**Your task**: For the data below, report how many lines contain the string "agent" and write nothing more.

____

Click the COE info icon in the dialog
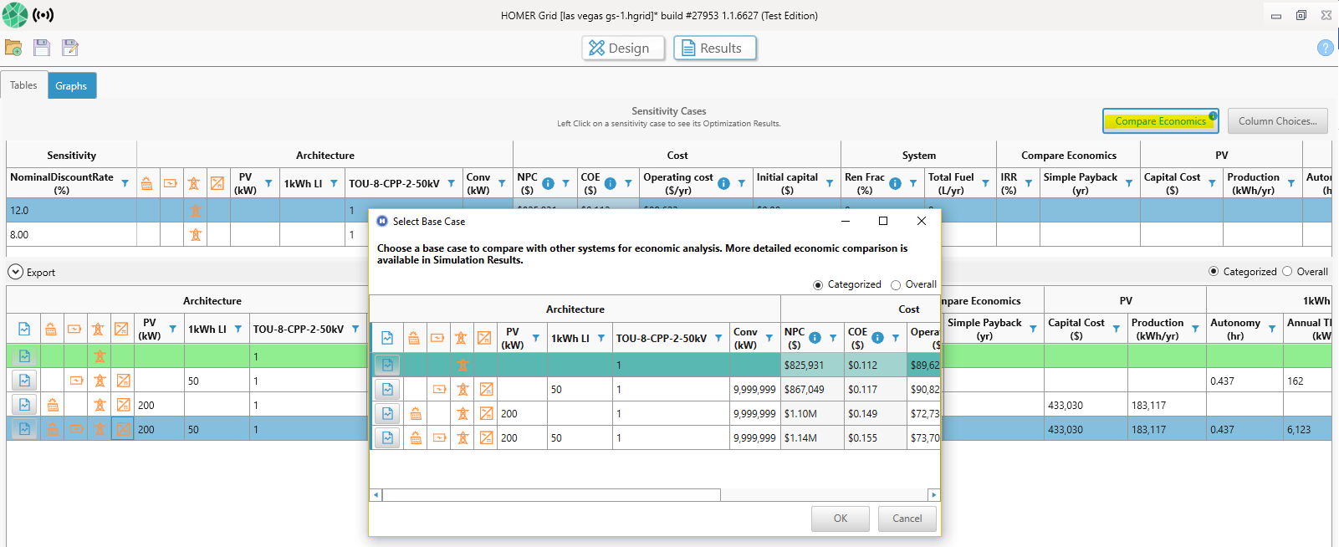Screen dimensions: 1339x547 pos(877,338)
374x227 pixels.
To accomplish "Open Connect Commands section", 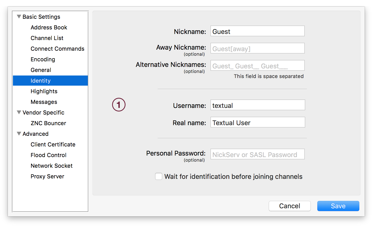I will [57, 49].
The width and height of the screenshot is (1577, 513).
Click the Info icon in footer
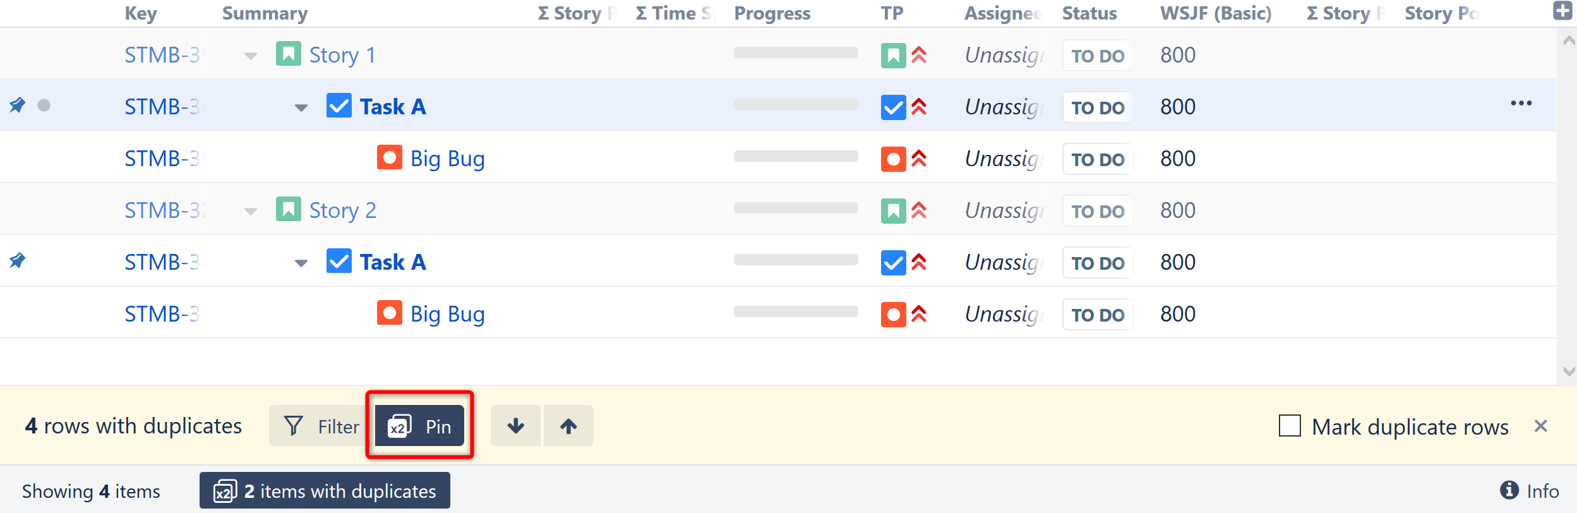1509,490
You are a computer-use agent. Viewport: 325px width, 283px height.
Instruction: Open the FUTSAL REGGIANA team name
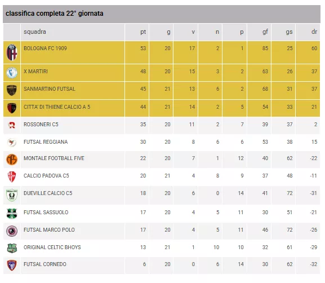(46, 142)
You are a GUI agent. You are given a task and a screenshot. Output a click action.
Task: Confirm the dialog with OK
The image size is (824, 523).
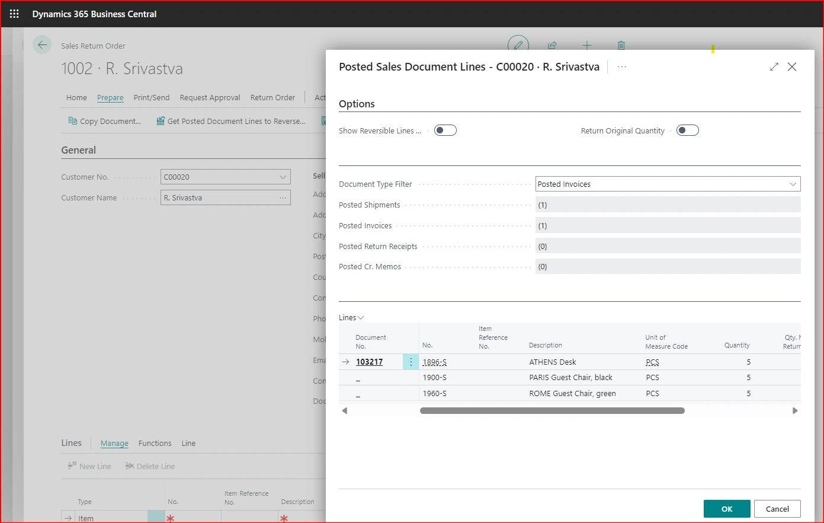(x=726, y=509)
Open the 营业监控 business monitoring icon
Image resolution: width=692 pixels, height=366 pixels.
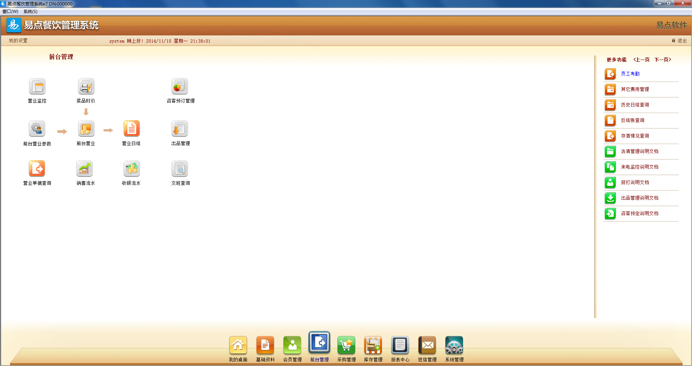(x=37, y=87)
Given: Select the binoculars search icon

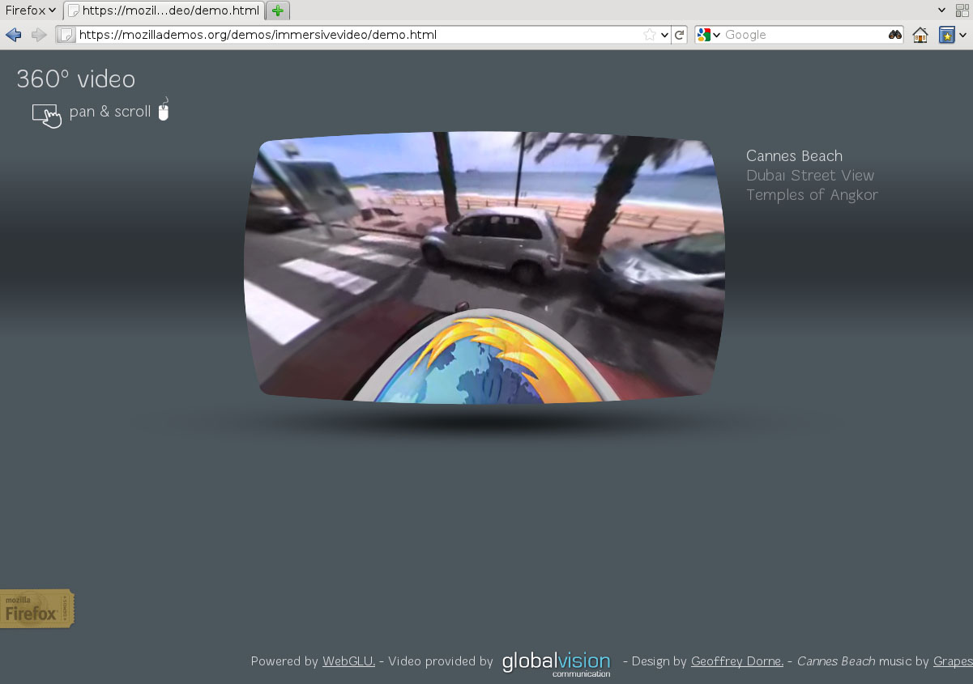Looking at the screenshot, I should pos(894,35).
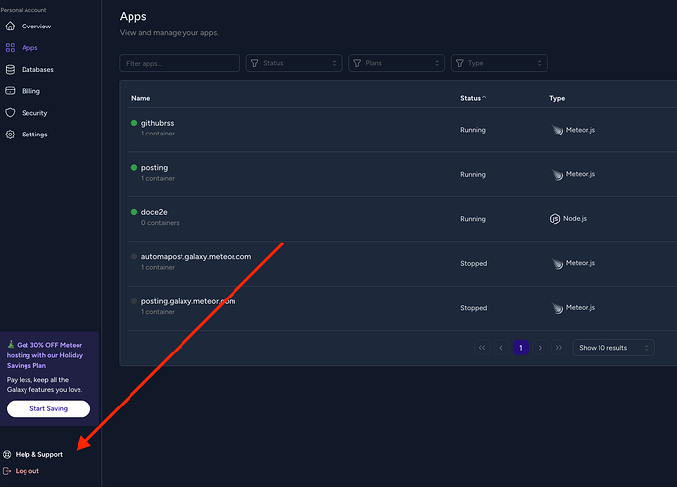Open the Type filter dropdown
677x487 pixels.
tap(498, 63)
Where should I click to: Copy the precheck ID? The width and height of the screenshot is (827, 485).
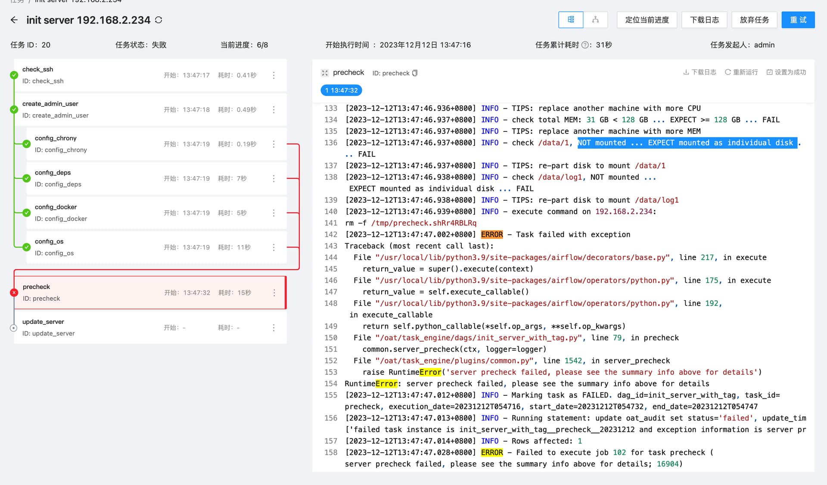pos(415,73)
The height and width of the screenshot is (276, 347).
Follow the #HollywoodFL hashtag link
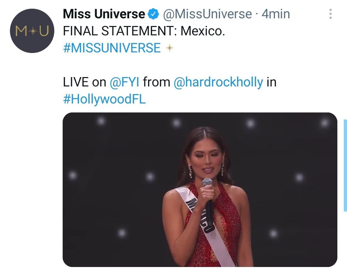[104, 99]
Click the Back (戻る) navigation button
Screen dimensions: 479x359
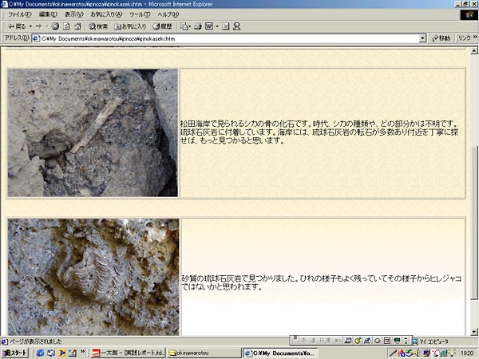(x=16, y=26)
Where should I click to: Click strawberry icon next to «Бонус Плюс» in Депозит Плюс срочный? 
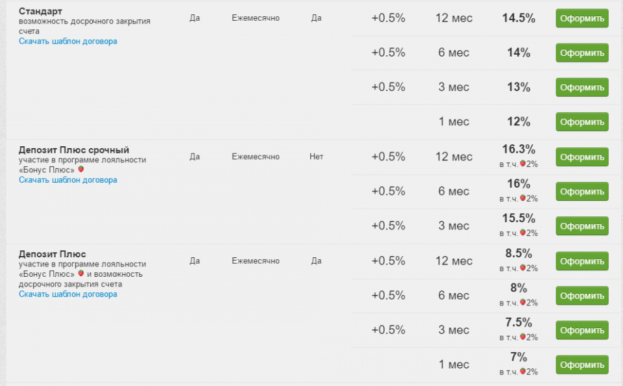[81, 170]
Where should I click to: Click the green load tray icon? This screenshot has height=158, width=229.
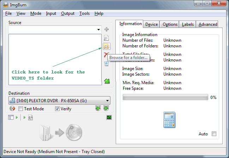pos(106,109)
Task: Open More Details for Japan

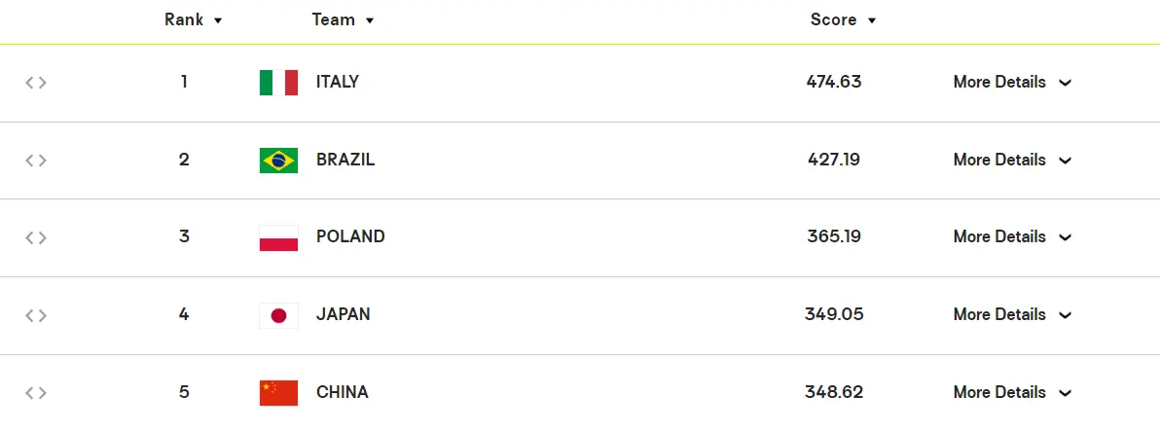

____

**Output**: 2